Aerobic oxidation of hydroxymethylfurfural using a homogeneous TEMPO/TBN catalytic system in 3D-printed milli-scale porous reactors

Abstract

Selective oxidation of hydroxymethylfurfural to diformylfuran was performed in 3D-printed milli-scale porous reactors using pure oxygen in mild operating conditions (T = 60° C, P = 1 atm) and the homogeneous TEMPO/TBN catalytic system. Three different configurations were tested, where a rotation (θ = 22.5°) and/or an inclination (φ = 45°) of the fibers are introduced. An empty tube and a packed bed were also tested as a reference. Out of these designs, the reactor with both parameters varied simultaneously (INSP1) exhibited the highest performance, achieving an efficiency of up to 80%. The maximum conversion of 18.2% was attained for a residence time of 160 s, despite existing mass transfer limitations for this flow rate. The selectivity to DFF was 100% for all the 3D-printed reactors. On the contrary, the packed bed resulted in the highest efficiency, but at the expense of selectivity.

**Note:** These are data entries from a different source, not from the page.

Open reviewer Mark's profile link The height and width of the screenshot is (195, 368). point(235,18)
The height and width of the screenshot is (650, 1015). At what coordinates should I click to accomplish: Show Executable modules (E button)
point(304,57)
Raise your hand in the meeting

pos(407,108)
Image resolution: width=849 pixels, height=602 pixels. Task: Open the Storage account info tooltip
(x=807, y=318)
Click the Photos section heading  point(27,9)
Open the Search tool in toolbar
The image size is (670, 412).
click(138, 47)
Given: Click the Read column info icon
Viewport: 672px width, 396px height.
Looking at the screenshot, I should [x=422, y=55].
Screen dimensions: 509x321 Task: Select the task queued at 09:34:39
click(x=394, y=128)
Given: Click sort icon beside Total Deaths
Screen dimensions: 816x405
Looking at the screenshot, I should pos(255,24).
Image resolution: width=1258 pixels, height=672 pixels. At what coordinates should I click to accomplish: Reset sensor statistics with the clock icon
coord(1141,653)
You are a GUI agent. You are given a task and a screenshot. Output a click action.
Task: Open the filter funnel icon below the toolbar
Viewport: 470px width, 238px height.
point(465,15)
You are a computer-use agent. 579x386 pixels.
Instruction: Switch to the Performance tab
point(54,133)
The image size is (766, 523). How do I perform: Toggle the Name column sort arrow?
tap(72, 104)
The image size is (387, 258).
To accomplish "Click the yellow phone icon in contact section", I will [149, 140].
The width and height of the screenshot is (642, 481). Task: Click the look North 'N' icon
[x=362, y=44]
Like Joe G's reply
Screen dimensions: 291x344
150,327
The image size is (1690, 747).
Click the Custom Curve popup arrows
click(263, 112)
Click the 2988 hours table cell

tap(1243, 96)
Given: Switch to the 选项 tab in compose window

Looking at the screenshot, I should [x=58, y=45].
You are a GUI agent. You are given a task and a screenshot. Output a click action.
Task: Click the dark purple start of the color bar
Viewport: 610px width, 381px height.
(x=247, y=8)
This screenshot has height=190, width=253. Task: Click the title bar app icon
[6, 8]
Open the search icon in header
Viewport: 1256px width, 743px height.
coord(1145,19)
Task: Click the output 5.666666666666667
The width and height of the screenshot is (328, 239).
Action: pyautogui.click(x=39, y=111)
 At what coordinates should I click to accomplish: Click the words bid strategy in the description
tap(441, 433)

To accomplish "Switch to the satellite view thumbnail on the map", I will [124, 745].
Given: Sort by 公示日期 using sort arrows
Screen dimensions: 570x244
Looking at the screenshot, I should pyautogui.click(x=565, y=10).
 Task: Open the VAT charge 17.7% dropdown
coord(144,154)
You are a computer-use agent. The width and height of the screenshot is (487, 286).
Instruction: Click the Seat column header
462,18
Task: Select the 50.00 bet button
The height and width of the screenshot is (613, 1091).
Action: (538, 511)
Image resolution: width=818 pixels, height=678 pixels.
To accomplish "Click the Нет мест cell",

Additional oxidation products have been retained in the packing, blocking thus the packed bed after a few hours of operation. The kinetic constant was found based on a (0,1)-order kinetic model from batch experiments. The kinetic information was utilized to evaluate the performance of the 3D-printed porous reactors from a mass transfer and reaction engineering aspect. The 3D-printed reactors were operating almost in kinetic control for total flow rates above 1 mL/min (Ha < 0.3). However, the associated short residence time resulted in small conversion. The 3D-printed reactors show significant potential when operating at higher flow rates. The low conversions can be countered by increasing the residence time, either with multiple passes or by operating them in series.